Pénurie - Meizoz & Zivo
Jérôme Meizoz et Zivo, Pénurie Lausanne, Art&Fiction, 2013 Sfr.
Jérôme Meizoz et Zivo, Pénurie
Lausanne, Art&Fiction, 2013
Sfr. 45.-
Un futur très proche. Un pays qui ressemble fort au nôtre. La menace, diffuse mais obstinée, d’un conflit oblige ses habitants, qu’on devine habitués au confort, à vivre en autarcie, et à connaître l’angoisse du manque. On économise les dernières conserves, on se chauffe au bois, on fait la queue devant l’épicerie… Outre les biens matériels, c’est l’information qui manque : « Des pannes informatiques entravent toutes les communications. » Et, faute d’information, « nul ne sait jusqu’à quand pourrait durer la pénurie. » Les enfants, qui patinent sur l’autoroute déserte, s’en sortent bien, mais l’on devine les adultes au bord de l’effondrement nerveux.
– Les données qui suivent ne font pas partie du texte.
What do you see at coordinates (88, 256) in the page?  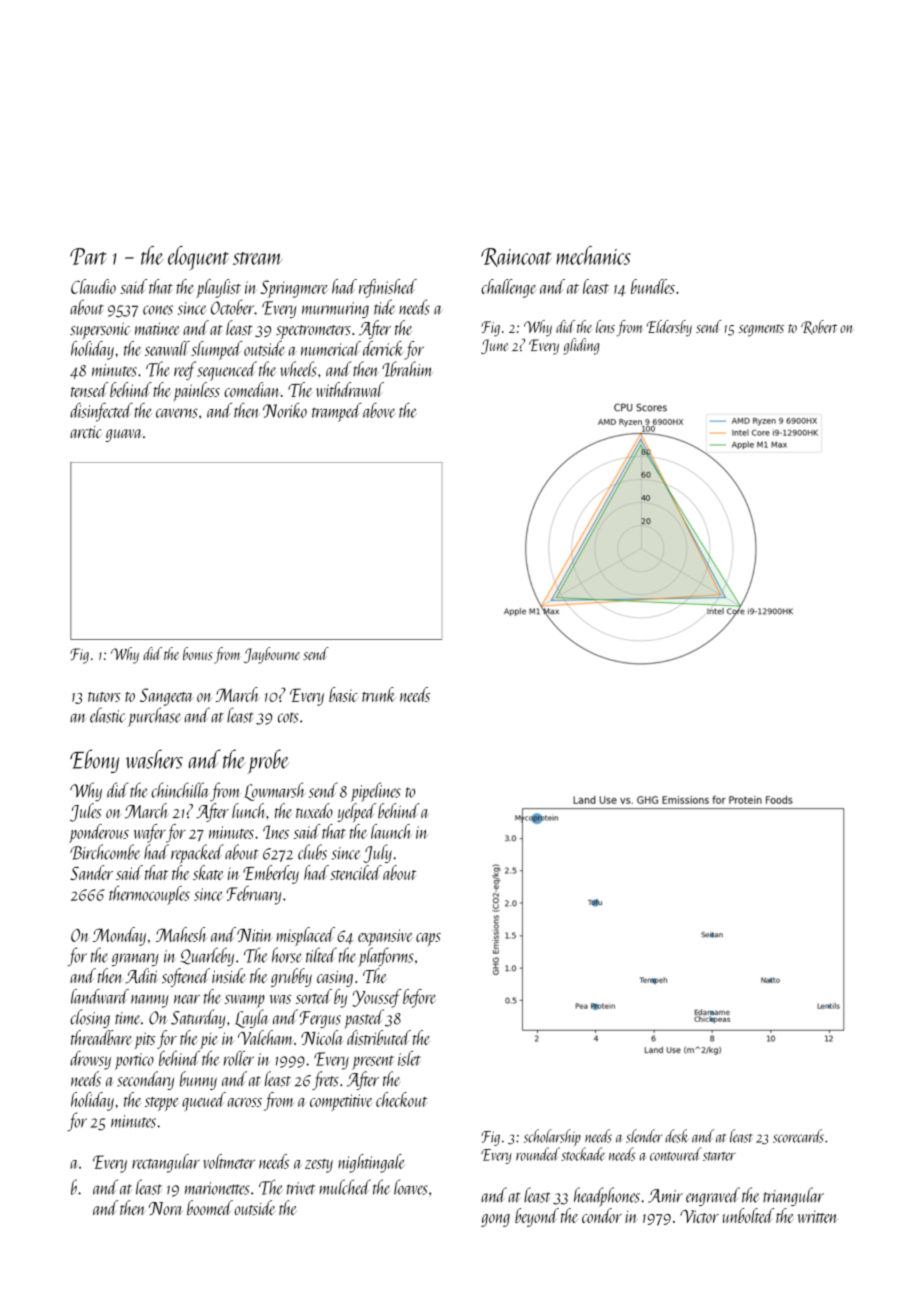 I see `Part` at bounding box center [88, 256].
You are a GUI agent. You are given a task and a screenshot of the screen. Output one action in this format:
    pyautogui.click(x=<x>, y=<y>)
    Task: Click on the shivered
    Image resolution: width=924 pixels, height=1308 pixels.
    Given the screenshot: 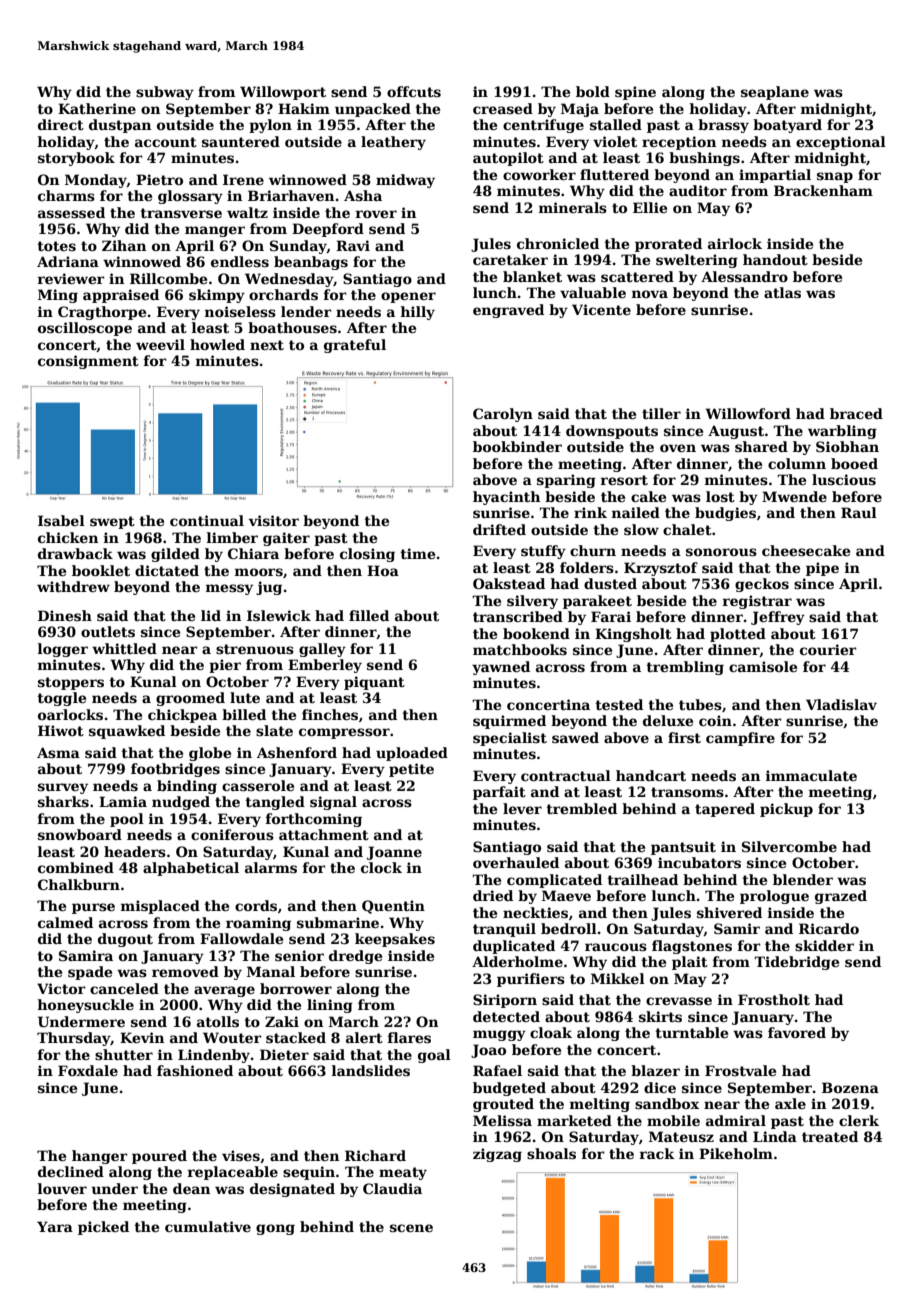 What is the action you would take?
    pyautogui.click(x=729, y=912)
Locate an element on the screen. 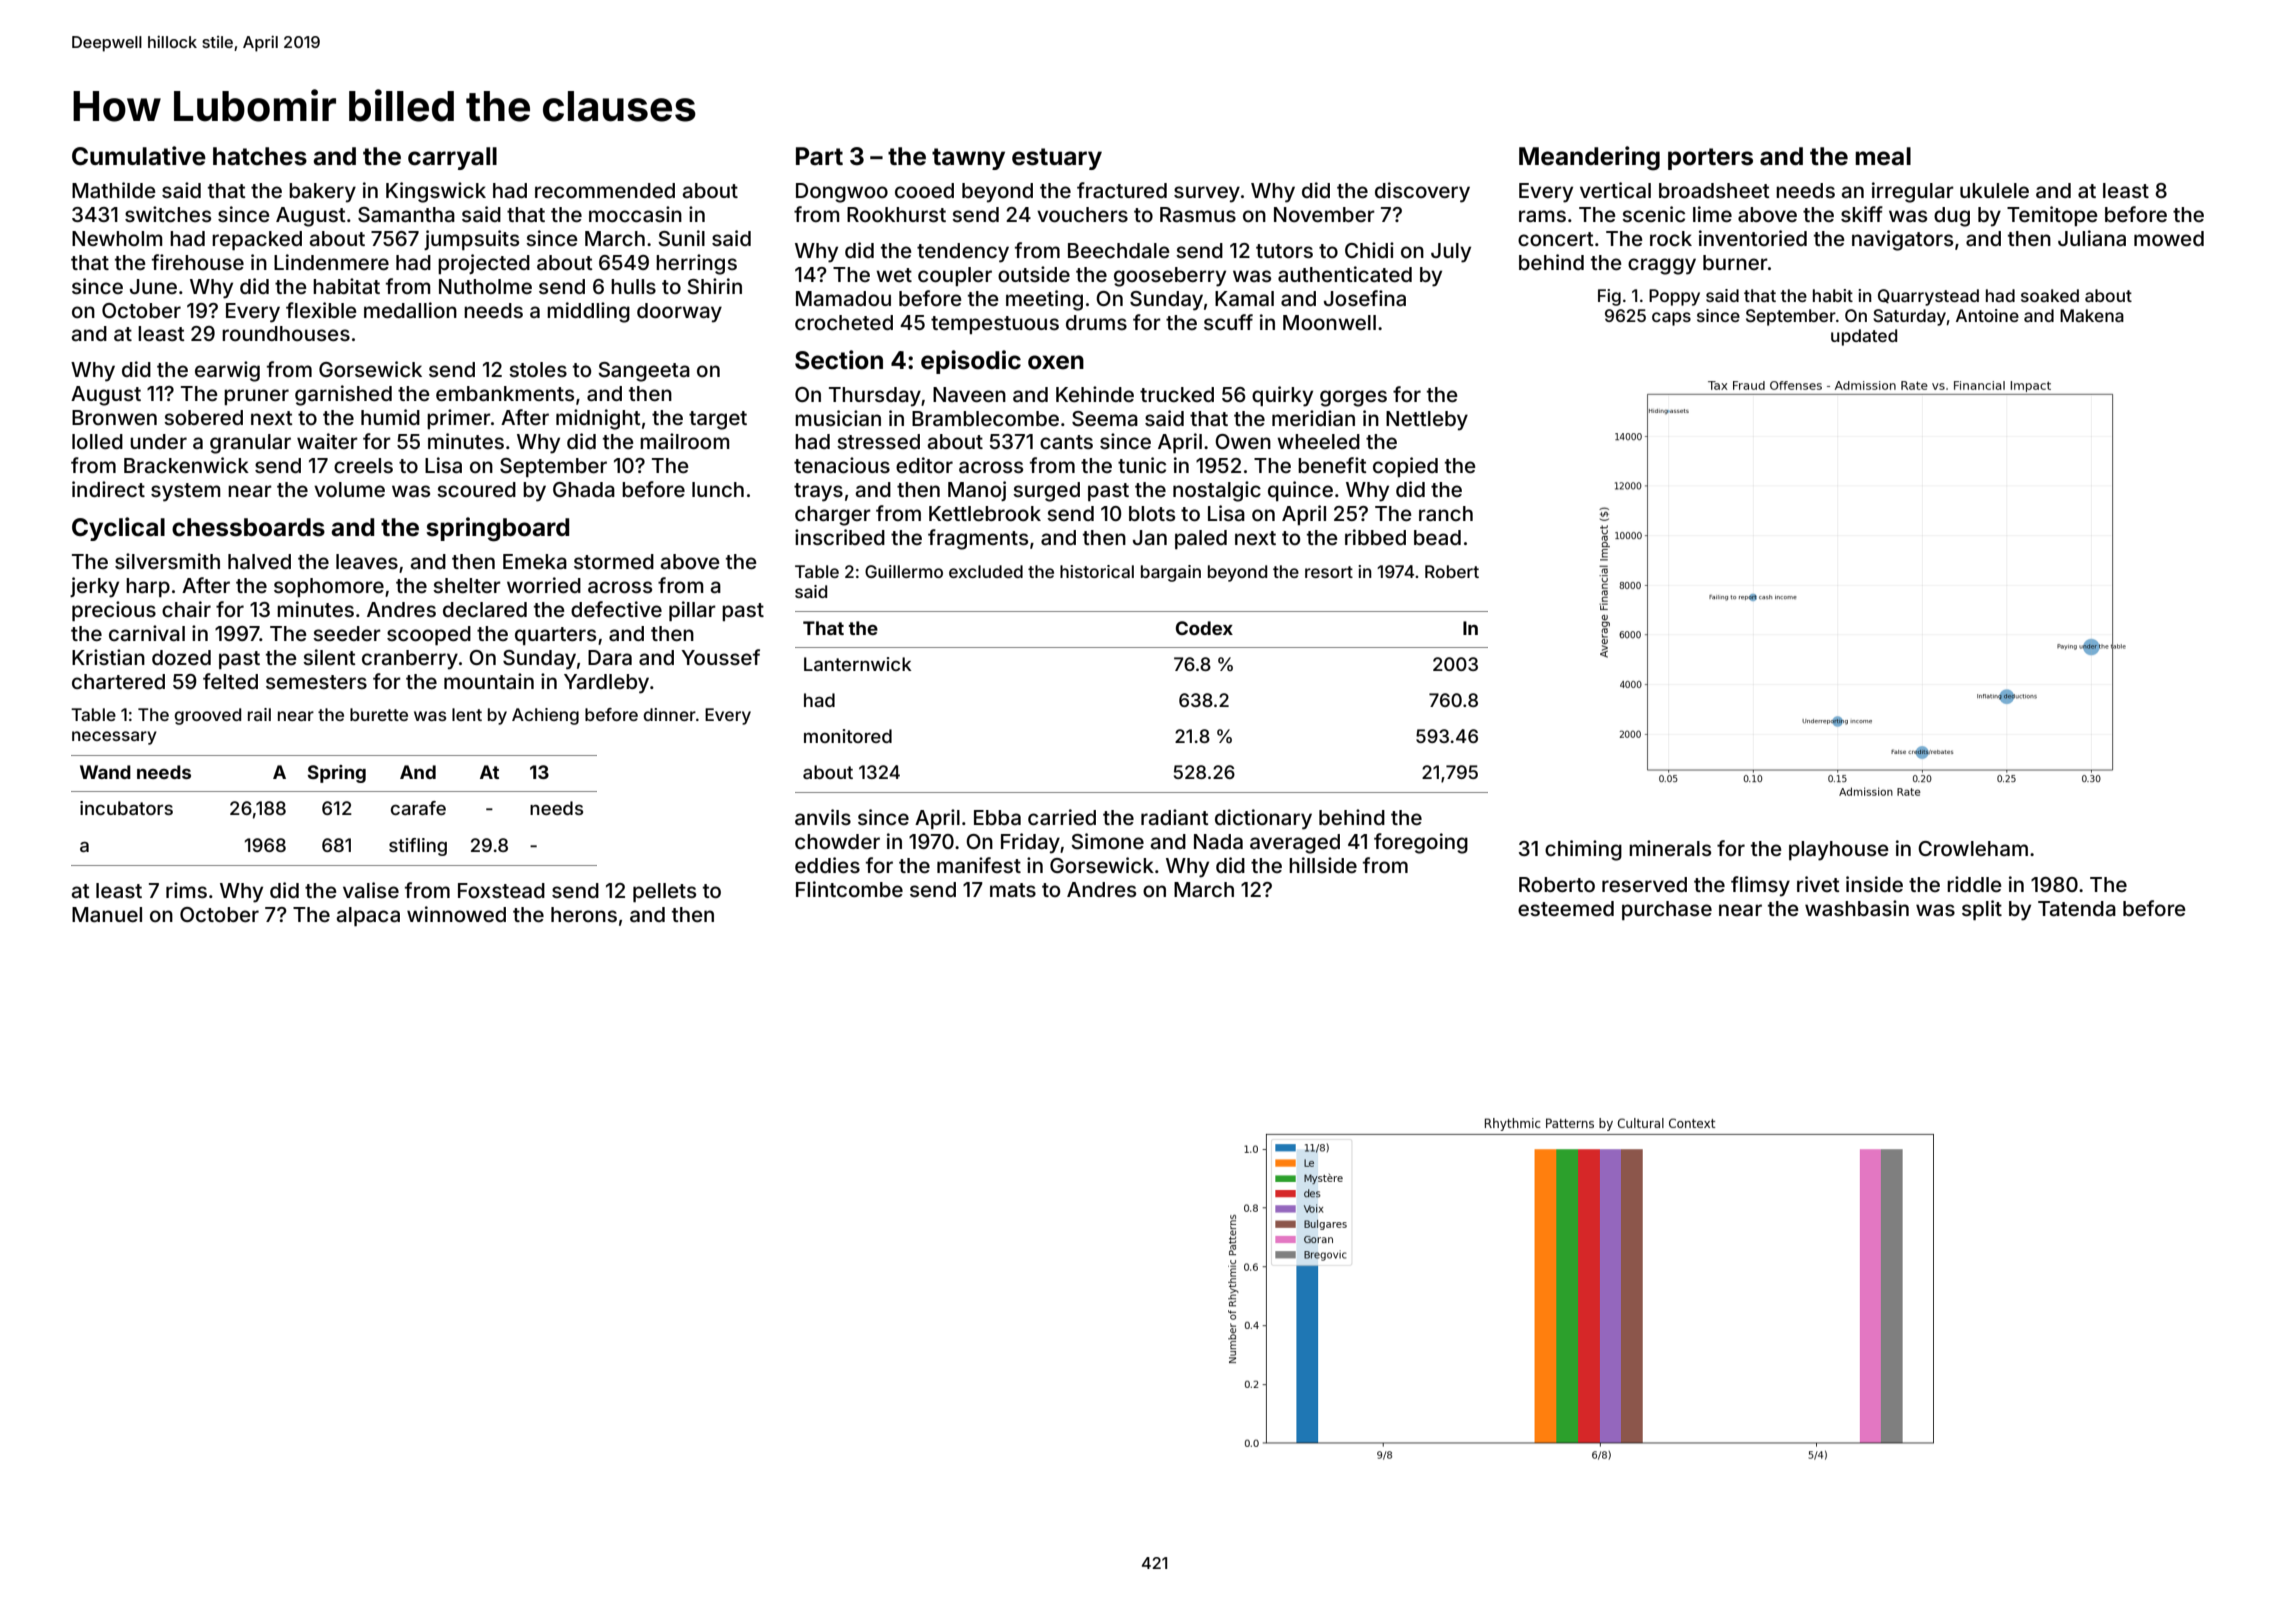  mats is located at coordinates (1013, 890).
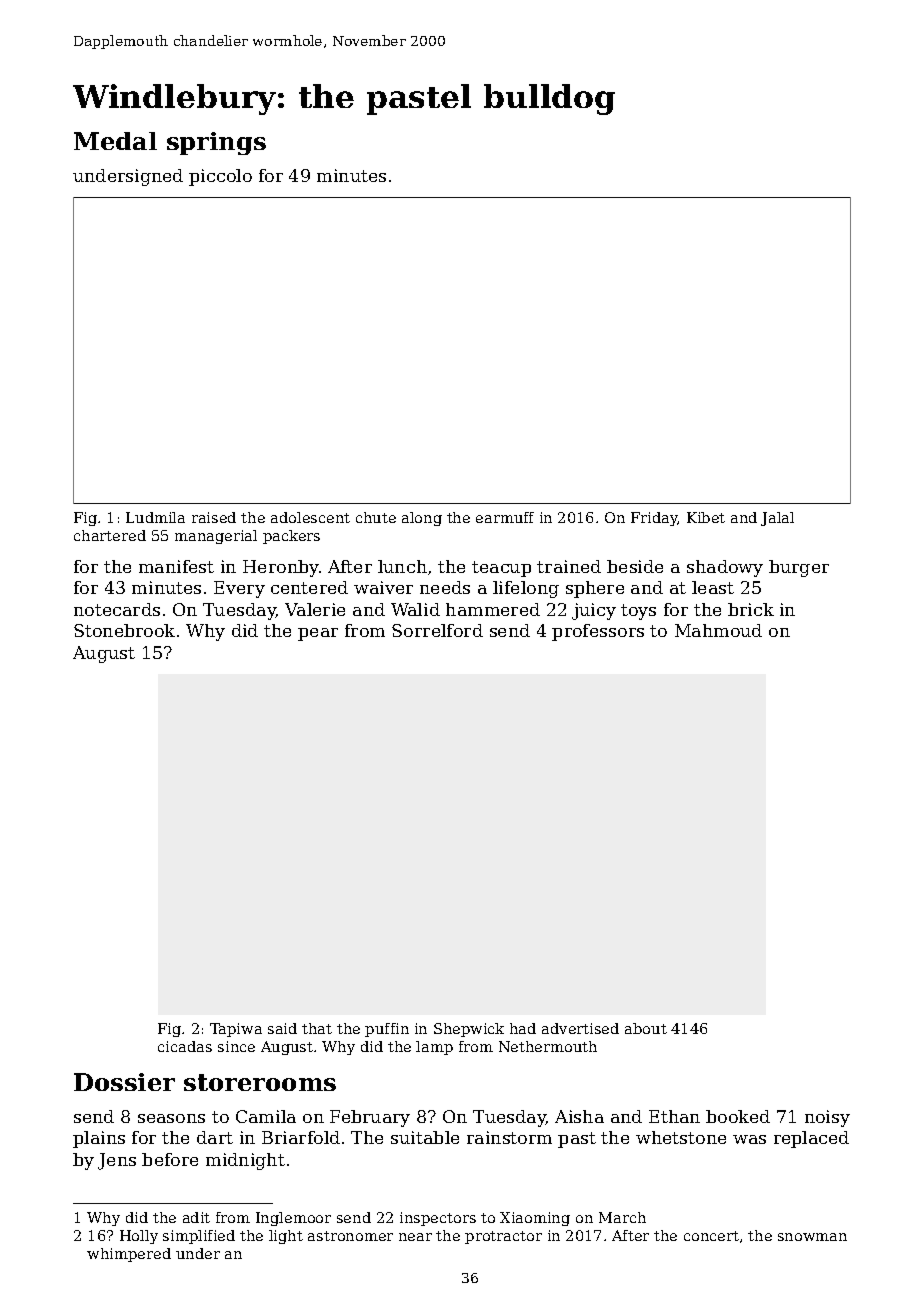 The height and width of the screenshot is (1308, 924). Describe the element at coordinates (282, 1028) in the screenshot. I see `said` at that location.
Par son thème, Pénurie évoque la littérature d’anticipation. Le dépouillement du texte, cette façon de dire beaucoup avec un minimum de moyens, évoquent des films aussi étranges et beaux que Stalker ou La jetée. Fruit d’un travail commun entre l’écrivain Jérôme Meizoz et le peintre Zivo, Pénurie n’est ni un roman, ni une bande dessinée, ni un livre d’art : c’est tout cela à la fois, et plus encore.
« Mais maintenant, tout est changé. On ne pourra plus échapper au grand tumulte. La réalité à nouveau s’est invitée dans nos rues. » Au fil des phrases brèves qu’aligne un narrateur solitaire, on finit par se rendre à l’évidence : non seulement ce pays qui s’était cru oublié par l’histoire est le nôtre, mais cette époque de guerre où, fatalement, les hommes apeurés partent à la chasse au bouc émissaire, est notre présent. Un livre magnifique.